Morphine is often a cancer patient’s best and final friend. So it came as a shock when researchers at the University of Minnesota published a study showing that doses of morphine similar to those used to ease pain actually spurred the growth of human breast cancer cells grafted into mice. “These results indicate that clinical use of morphine could potentially be harmful” in some cancer patients, the scientists wrote in 2002 in Cancer Research.

The results were indeed a surprise—at first, says Kalpna Gupta, a co-author of the 2002 paper and an assistant professor in the Hematology, Oncology and Transplantation Division in the Department of Medicine at the University of Minnesota. “Then I read the literature, and it began to make a lot of sense,” she adds.

The findings went relatively unnoticed, despite the study’s potentially apple cart–toppling conclusion. Nearly a decade later, however, mounting evidence suggests the group was onto something.

A raft of studies in laboratory animals, molecular models and cancer patients suggest that pain drugs given during and after cancer surgery stimulate the growth and spread of certain tumors.

Cancer seems to thrive on exposure to opioids, particularly morphine, the most widely used narcotic for relief of surgical pain. In the presence of these drugs tumors grow faster and develop more extensive networks of the blood vessels they rely on to feed their expansion—a process called angiogenesis, says Jonathan Moss, an anesthesiologist at the University of Chicago (U. of C.) Medical Center.

The key actors here likely are mu-opioid receptors, molecules on cell membranes that allow opioids to bind to them and interact with the cell itself, he says. Moss has shown that animals lacking these receptors do not develop lung cancer when injected with cancer cells. “If they don’t have the receptor they don’t get the tumor,” adds Moss, whose group presented its findings at a cancer meeting last November and is now submitting them for publication. “That implies that the mu-opioid receptor is somehow involved in tumor progression.”

And a team led by Moss and U. of C. Medical Center assistant professor of medicine Patrick Singleton as well as other groups, have also given drugs that block opioid receptors to mice with cancer. The result is a sharp reduction in the growth and spread of tumors, according to Moss and Singleton’s findings. Still, Moss admits that more data in people are needed. “You can cure a lot of cancers in mice,” he says, “and not necessarily have any effect in humans.”

Opioids also may make blood vessels leaky, making tissues more receptive to cancer cells looking for places to build a tumor, Moss says.

A similar link to a risk for returning cancer is cropping up in studies of the form of anesthesia provided during cancer surgeries. Patients who undergo general anesthesia typically require more opioid painkillers after surgery than those who receive general anesthetics—which keep patients asleep but do not deaden nerves—plus injections of local anesthetic to block the nerves at or near the site of surgery.
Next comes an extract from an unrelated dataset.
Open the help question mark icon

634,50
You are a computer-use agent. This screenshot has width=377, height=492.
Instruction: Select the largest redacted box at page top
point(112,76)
On top of that, the latter approach—called regional anesthesia, or a nerve block—is thought to reduce the stress of surgery on the body’s immune system. Scientists think weakened immunity in the aftermath of cancer surgery might promote recurrence later. Here’s why: when surgeons remove a tumor, they inevitably leave behind a few straggler cancer cells. Cells that slough into the bloodstream can take hold at distant sites—and a metastasis is born.

Drifting cancer cells are not unlike invading bacteria, says Edward Nemergut, an anesthesiologist at the University of Virginia (U.V.A.) Health System in Charlottesville: “They spread when cancer is resected [removed], and you need a functioning immune system to take care of them. When the immune system is suppressed, it’s less effective at doing that.”

Results from a 2006 study in Ireland and the U.S. suggest that patients who undergo surgery to remove breast or prostate cancer might be less prone to recurrence if they are administered regional anesthesia during their procedures, rather than general anesthesia alone. And this approach may be more effective at preventing the disease from returning and spreading than treatment with chemotherapy after the operation, says Marcel Durieux, an anesthesiologist at the U.V.A. Health System .

Along the same lines, Daniel Sessler, an anesthesiologist at Cleveland Clinic in Ohio, is leading two randomized trials looking at whether nerve blocks added to general anesthesia reduce metastases in patients undergoing surgery to remove either breast or lung cancer. The studies are expected to include at least 1,000 patients and should start producing answers in about three years. Cancer specialists have been highly skeptical of the notion that drugs given for hours or days surrounding surgery can influence the spread of tumors months or years later. “And I don’t blame them for a second,” Sessler adds. “I’ll remain skeptical, too, unless the theory is confirmed in large randomized trials.”

The human data so far are retrospective—scientists cannot isolate the potential effect of anesthesia from the effects of other factors such as blood transfusion, temperature regulation and statin administration during surgery. “The retrospective data are very intriguing and we have a good physiological rationale for why it may be happening,” says Durieux, co-author of a review article on the surgery–cancer connection in the June 2010 issue of Anesthesia & Analgesia. “On the other hand, this may go away once we do well-controlled clinical trials.”